What if he get's serviced 30 times a year, is that still nothing? We still don't have an answer whether he is raising his price because he underpriced it initially or if his costs have actually gone up 12%. If either one of these is true and the customer won't accept the increase, then yes, he is better off without him. But if he just went up 12% because he felt that would cover his costs--but not knowing the facts--then maybe his increase is out of line. We don't know and shouldn't give him an answer one way or another until he answers us.

What I am trying to point out is that any of us would be a tad upset with a 12% increase in anything we purchase if there wasn't a good reason behind the increase--salt, plows, fuel, trucks, health insurance (I wish it was only 12%), etc--but when we are educated about why something costs 12% more, we either pay it or find something cheaper. Why do we get upset at our customers for doing the same things we do? It is possible to price yourself out of the market, even if you provide the best service in the world, not everybody can afford that, therefore you will not be able to provide yourself with a living at that pricing level. It's called remaining competitive and capitalism, someone will always be looking for a more efficient way cheaper so that they can get the work you have. So don't go condemning the customer without knowing all the facts, he's doing the same thing you would do if you were in his shoes.


----------



## TRUE TURF LAWN (Sep 12, 2005)

i went up $10.00 on residential and $50.00 on commercial i Had no complaints. :waving:


----------



## Up North (May 4, 2004)

Mark Oomkes said:


> Did you happen to notice the part where he said it came out to 12%? What about the comment if the guy plows 100 driveways in a night, that's $100 total.

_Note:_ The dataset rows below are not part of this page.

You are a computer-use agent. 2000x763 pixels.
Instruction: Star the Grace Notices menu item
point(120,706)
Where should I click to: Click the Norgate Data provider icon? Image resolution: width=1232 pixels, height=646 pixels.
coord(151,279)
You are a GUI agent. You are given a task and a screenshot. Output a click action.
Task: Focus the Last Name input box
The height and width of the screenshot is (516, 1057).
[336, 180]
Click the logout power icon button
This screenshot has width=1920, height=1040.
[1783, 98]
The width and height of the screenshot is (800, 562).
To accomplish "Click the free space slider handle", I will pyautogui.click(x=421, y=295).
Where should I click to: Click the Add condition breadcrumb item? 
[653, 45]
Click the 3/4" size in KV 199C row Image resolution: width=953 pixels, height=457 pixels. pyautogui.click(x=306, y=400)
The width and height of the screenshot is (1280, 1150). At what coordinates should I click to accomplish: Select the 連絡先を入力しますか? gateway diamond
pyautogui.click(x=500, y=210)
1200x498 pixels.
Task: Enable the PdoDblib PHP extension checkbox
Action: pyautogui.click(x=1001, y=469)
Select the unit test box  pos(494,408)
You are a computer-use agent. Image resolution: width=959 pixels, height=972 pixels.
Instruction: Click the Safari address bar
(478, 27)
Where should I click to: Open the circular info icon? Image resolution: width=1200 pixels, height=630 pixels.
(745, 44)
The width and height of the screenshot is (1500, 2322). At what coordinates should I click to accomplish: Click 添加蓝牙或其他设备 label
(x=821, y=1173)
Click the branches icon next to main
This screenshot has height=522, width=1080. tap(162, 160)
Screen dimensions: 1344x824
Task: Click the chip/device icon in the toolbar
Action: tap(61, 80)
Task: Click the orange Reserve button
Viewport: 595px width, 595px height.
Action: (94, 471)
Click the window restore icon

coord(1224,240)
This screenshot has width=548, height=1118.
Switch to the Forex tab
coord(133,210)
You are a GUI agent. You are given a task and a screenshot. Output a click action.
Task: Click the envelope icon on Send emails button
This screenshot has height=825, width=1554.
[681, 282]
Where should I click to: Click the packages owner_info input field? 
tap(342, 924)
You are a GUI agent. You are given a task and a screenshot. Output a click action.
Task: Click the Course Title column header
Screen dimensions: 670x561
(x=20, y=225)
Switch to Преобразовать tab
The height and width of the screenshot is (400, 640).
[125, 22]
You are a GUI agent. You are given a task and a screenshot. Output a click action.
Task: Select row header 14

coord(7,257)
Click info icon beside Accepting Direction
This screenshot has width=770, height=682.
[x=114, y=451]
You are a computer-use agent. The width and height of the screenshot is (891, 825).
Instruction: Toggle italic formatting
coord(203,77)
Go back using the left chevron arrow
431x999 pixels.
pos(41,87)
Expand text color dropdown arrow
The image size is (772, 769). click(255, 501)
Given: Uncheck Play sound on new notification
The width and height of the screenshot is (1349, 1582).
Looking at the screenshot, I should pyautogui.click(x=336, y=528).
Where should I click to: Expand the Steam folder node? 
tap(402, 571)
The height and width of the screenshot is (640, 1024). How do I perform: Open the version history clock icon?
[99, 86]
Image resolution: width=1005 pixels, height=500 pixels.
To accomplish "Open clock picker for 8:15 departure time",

Does anybody go through that much fuel in one night in one truck? $4 is nothing if you are talking about $100 (4%), $4 is a lot when you are talking about $4 (100%).
> 
> What if he get's serviced 30 times a year, is that still nothing? We still don't have an answer whether he is raising his price because he underpriced it initially or if his costs have actually gone up 12%. If either one of these is true and the customer won't accept the increase, then yes, he is better off without him. But if he just went up 12% because he felt that would cover his costs--but not knowing the facts--then maybe his increase is out of line. We don't know and shouldn't give him an answer one way or another until he answers us.
> 
> What I am trying to point out is that any of us would be a tad upset with a 12% increase in anything we purchase if there wasn't a good reason behind the increase--salt, plows, fuel, trucks, health insurance (I wish it was only 12%), etc--but when we are educated about why something costs 12% more, we either pay it or find something cheaper. Why do we get upset at our customers for doing the same things we do? It is possible to price yourself out of the market, even if you provide the best service in the world, not everybody can afford that, therefore you will not be able to provide yourself with a living at that pricing level. It's called remaining competitive and capitalism, someone will always be looking for a more efficient way cheaper so that they can get the work you have. So don't go condemning the customer without knowing all the facts, he's doing the same thing you would do if you were in his shoes.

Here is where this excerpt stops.